真偶ナユタ。三年前に何処からか現れナンバーナインの門を叩き、非合法工作部門の末席に加わった少女。年端に見合わぬ殺人と社交の術を身に付けていた彼女は、ヴァルキリーとしての素質も明らかとするや驚異的と言う他ない働きを示し、既に小国をダース単位で買える程の利益をナンバーナインにもたらしている。名も身分も無きエージェントに過ぎなかった彼女がナンバーナインの企業軍にて士官としての地位を与えられ、下にも置けぬ扱いを受けるのには相応の理由が存在していた。

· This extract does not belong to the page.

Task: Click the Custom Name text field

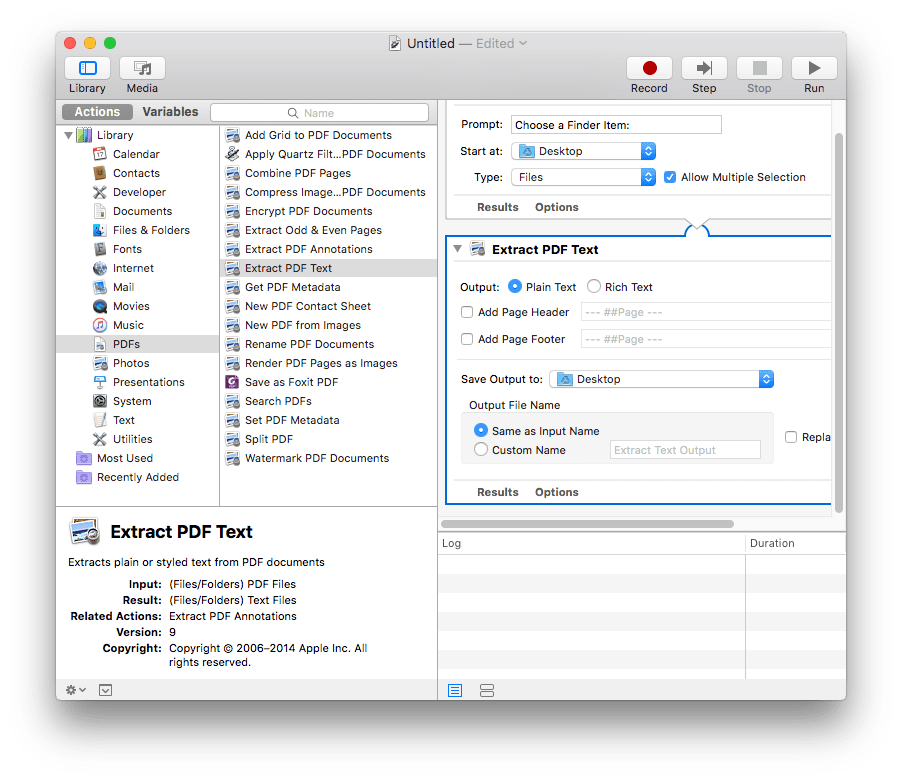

「大尉殿」 「何だ?」 「前々からお尋ねしたかったのですが……なぜ大尉殿は双剣だけで戦われるのですか?」 「手の内を隠して勝てるのならその方が良い。私が射撃の方が得手だと見せて回る必要もあるまいよ」 「……ご冗談を」 「冗談だと思うか?」
副官に言葉に答えたナユタが薄く笑う。
「……失礼致しました」 「機会があれば見せてやるさ。楽しみにしていろ」
もっとも、一番得意なのは闇討ちだがな、とナユタが笑みを浮かべたまま心中で呟く。時に殺し合いともなった苛烈な修行の日々の中で、スプロールの路地裏で、あるいはヴァルキリーとなってからの戦場で、相手を満足行く形で仕留めることが出来たのは常に背後からの一撃だ。邪道と奇襲を以て敵を制す。それこそが己の最も得意とする領分であることをナユタは充分に承知していた。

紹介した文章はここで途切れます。